Durante 35 años soporté que mi ojo izquierdo se me fuera para un lado. Según me cuenta mi madre, a los nueve años sufrí un golpe y a partir de ese instante empezó mi relación con el estrabismo. Mi primera operación fue a los diez años. En ese instante mi ojo ya estaba fuera del curso normal. Yo miraba de frente a las personas y quien estaba a mi lado izquierdo pensaba que le estaba hablando a él. Los apodos no tardaron en llegar, siempre me dijeron bizco. Nunca me importó lo que decían de mí y, hoy, a mis cincuenta años, perdí la visión por ese ojo, pero ya no tengo el globo ocular desviado.

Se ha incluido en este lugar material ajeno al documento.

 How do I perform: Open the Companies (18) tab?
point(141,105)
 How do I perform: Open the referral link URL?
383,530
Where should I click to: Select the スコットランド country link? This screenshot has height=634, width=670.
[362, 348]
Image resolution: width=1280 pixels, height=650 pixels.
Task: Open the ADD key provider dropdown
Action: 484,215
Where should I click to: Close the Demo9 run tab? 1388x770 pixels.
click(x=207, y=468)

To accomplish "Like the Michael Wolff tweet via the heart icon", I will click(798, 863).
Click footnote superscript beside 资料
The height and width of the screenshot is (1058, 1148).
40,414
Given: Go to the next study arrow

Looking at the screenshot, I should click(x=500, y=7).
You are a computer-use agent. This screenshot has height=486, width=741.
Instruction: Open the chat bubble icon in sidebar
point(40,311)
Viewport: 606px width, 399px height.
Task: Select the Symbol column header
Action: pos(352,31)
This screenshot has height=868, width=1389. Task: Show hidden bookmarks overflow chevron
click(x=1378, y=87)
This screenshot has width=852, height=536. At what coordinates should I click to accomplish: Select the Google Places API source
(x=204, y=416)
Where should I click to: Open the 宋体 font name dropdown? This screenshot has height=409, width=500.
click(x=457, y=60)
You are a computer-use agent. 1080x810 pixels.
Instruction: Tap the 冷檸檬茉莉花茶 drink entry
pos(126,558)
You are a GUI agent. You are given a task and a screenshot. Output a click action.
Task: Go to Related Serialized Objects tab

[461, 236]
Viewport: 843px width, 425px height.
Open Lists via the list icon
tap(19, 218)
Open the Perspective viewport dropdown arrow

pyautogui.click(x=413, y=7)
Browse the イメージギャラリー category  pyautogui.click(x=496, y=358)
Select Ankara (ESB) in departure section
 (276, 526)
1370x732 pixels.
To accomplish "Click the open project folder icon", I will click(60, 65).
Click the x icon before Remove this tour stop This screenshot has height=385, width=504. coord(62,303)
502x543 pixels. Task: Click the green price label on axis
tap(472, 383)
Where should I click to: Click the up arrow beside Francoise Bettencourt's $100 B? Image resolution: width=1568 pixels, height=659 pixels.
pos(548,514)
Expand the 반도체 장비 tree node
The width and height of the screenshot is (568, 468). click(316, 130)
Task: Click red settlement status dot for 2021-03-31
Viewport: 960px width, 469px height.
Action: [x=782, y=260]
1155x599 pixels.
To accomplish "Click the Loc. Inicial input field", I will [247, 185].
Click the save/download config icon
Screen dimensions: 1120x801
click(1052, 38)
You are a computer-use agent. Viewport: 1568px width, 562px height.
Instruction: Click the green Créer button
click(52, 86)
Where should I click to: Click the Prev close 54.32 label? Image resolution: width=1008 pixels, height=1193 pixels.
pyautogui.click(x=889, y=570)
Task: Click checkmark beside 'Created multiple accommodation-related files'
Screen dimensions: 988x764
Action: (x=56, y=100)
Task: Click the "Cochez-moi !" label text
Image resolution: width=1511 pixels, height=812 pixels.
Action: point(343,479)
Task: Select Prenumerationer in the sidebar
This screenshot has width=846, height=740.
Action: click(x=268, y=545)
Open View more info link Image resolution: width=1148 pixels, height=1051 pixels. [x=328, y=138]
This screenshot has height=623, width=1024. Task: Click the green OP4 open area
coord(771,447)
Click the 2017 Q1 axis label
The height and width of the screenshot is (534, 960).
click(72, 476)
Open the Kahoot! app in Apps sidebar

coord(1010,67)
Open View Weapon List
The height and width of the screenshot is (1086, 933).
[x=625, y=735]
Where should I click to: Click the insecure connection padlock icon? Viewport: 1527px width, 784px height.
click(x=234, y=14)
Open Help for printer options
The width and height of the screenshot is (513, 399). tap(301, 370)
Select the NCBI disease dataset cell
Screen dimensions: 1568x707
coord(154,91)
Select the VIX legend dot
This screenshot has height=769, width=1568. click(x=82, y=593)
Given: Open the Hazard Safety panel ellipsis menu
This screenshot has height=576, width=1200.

El hecho de no ver por el lado izquierdo ha permitido desarrollar mejor mis reflejos. En la clínica Palmer de Miami me metieron en una cápsula y descubrieron que tengo una mejor ubicación espacial. Incluso, he realizado pruebas de tiro al blanco y de 40 disparos, 38 acertaron en el blanco. El otro aspecto se centra en lo estético. Mi amigas, una que otra admiradora y toda mi familia están felices por mi apariencia física. Aunque les confieso que durante mis años de estrabismo las mujeres me miraban raro y los niños con curiosidad.

Los mitos que han surgido alrededor del estrabismo son muchos. Con seguridad y conocimiento de causa les puedo decir que nunca vi doble, nunca me tocó calcular el centro de alguna cosa para no tener que estrellarme con algo y siempre vi los postes de luz como los ve cualquier persona: individuales y no al cuadrado.

Hoy, que estoy operado, que mi ojo está ubicado donde siempre tuvo que estar y a pesar de no ver por ese lado, me siento feliz, pleno y con ganas de iniciar muchos proyectos en mi vida. Estoy recién salido de la cirugía y debo tener muchos cuidados mientras las heridas oculares cicatrizan. Afortunadamente, la ciencia ha progresado y los que teníamos un ojo "en recreo" tenemos la opción de curarnos y mejorar nuestra calidad de vida.